-- START OF Supplied text --
# Gaussian process regression

And classification. And extensions.

December 3, 2019 — July 28, 2023

functional analysis
Gaussian
generative
Hilbert space
kernel tricks
nonparametric
regression
spatial
stochastic processes
time series

Gaussian random processes/fields are stochastic processes/fields with jointly Gaussian distributions of observations. While “Gaussian process regression” is not wrong per se, there is a common convention in stochastic process theory (and also in pedagogy) to use process to talk about some notionally time-indexed process and field to talk about ones that have a some space-like index without a special arrow of time. This leads to much confusion, because Gaussian field regression is what we usually want to talk about (although the arrow-of-time can pop up usefully). Hereafter I use “field” and “process” interchangeably, as everyone does in this corner of the discipline.
-- END OF Supplied text --
[Required actions]
(A) In the text on Gaussian process regression, how does the writer say "field" and "process" will be used from that point on?
(B) For each statement, say whether it agrees with the text on Gaussian process regression, and quote the words of the text that decide it.
(i) The text calls the term "Gaussian process regression" wrong.
(ii) According to the text, Gaussian field regression is what we usually want to talk about.
(iii) By the convention described, "process" refers to something notionally time-indexed.
(C) Extend the text on Gaussian process regression, picking up after its final sentence.
The material has no connection to the text on Gaussian process regression.
-- START OF Available data --
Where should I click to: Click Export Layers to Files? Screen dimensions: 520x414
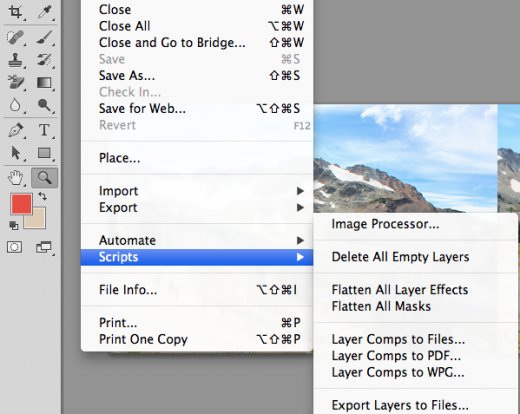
-- END OF Available data --
[Results by task]
(A) Interchangeably.

(B)
(i) No: "While “Gaussian process regression” is not wrong per se"
(ii) Yes: "Gaussian field regression is what we usually want to talk about"
(iii) Yes: "use process to talk about some notionally time-indexed process"

(C)
In machine learning, Gaussian fields are used often as a means of regression or classification, since it is fairly easy to conditionalize a Gaussian field on data and produce a posterior distribution over functions. Because the reuslting regression function can have some very funky and weird posterior distributions, we can think of it as a kind of nonparametric Bayesian inference, although as always with that term we probably want to be careful with it; in fact GP regression typically has parameters.

I would further add that GPs are the crystal meth of machine learning methods, in terms of the addictiveness, and of the passion of the people who use it.

The central trick is using a clever union of Hilbert space tricks and probability to give a probabilistic interpretation of functional regression as a kind of nonparametric Bayesian inference.

Useful side divergence into representer theorems and Karhunen-Loève expansions for give us a helpful interpretation. Regression using Gaussian processes is common e.g. spatial statistics where it arises as kriging. Cressie (1990) traces a history of this idea via Matheron (1963a), to works of Krige (1951).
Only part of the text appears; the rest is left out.